==== RECORDS FOR PROCESSING ====
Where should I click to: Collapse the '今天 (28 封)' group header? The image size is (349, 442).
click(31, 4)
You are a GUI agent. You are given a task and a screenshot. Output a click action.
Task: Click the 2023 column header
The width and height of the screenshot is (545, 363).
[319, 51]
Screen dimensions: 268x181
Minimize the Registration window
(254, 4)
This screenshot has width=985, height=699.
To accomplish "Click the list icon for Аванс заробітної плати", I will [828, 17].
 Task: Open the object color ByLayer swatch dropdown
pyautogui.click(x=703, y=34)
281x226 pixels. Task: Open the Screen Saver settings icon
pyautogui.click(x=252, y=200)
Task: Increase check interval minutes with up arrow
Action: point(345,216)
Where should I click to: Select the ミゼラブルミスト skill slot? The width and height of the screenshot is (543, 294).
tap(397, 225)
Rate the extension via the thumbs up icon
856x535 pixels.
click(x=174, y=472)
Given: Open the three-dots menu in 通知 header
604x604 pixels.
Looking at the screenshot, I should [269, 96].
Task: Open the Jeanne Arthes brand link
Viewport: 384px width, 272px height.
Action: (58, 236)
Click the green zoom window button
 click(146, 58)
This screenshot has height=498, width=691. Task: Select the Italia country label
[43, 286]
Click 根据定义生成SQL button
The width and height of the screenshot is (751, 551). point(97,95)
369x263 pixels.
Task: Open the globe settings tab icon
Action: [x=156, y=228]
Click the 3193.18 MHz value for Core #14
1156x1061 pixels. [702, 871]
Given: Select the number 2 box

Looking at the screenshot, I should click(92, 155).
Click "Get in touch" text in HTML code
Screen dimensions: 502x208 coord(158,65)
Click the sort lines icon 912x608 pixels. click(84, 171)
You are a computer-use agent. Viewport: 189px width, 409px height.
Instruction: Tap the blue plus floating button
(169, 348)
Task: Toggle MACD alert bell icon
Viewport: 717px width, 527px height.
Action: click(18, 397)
====
Every entry, from the first line to the last, should be retyped exactly.

▶ **PROBLEM SOLUTION**
Where should I click to: Collapse the '今天 (28 封)' group header? The image size is (349, 442).
click(31, 4)
You are a GUI agent. You are given a task and a screenshot. Output a click action.
Task: Click the 2023 column header
The width and height of the screenshot is (545, 363).
[319, 51]
Screen dimensions: 268x181
Minimize the Registration window
(254, 4)
This screenshot has width=985, height=699.
To accomplish "Click the list icon for Аванс заробітної плати", I will [828, 17].
 Task: Open the object color ByLayer swatch dropdown
pyautogui.click(x=703, y=34)
281x226 pixels. Task: Open the Screen Saver settings icon
pyautogui.click(x=252, y=200)
Task: Increase check interval minutes with up arrow
Action: point(345,216)
Where should I click to: Select the ミゼラブルミスト skill slot? The width and height of the screenshot is (543, 294).
tap(397, 225)
Rate the extension via the thumbs up icon
856x535 pixels.
click(x=174, y=472)
Given: Open the three-dots menu in 通知 header
604x604 pixels.
Looking at the screenshot, I should [269, 96].
Task: Open the Jeanne Arthes brand link
Viewport: 384px width, 272px height.
Action: (58, 236)
Click the green zoom window button
 click(146, 58)
This screenshot has height=498, width=691. Task: Select the Italia country label
[43, 286]
Click 根据定义生成SQL button
The width and height of the screenshot is (751, 551). point(97,95)
369x263 pixels.
Task: Open the globe settings tab icon
Action: [x=156, y=228]
Click the 3193.18 MHz value for Core #14
1156x1061 pixels. [702, 871]
Given: Select the number 2 box

Looking at the screenshot, I should click(92, 155).
Click "Get in touch" text in HTML code
Screen dimensions: 502x208 coord(158,65)
Click the sort lines icon 912x608 pixels. click(84, 171)
You are a computer-use agent. Viewport: 189px width, 409px height.
Instruction: Tap the blue plus floating button
(169, 348)
Task: Toggle MACD alert bell icon
Viewport: 717px width, 527px height.
Action: click(18, 397)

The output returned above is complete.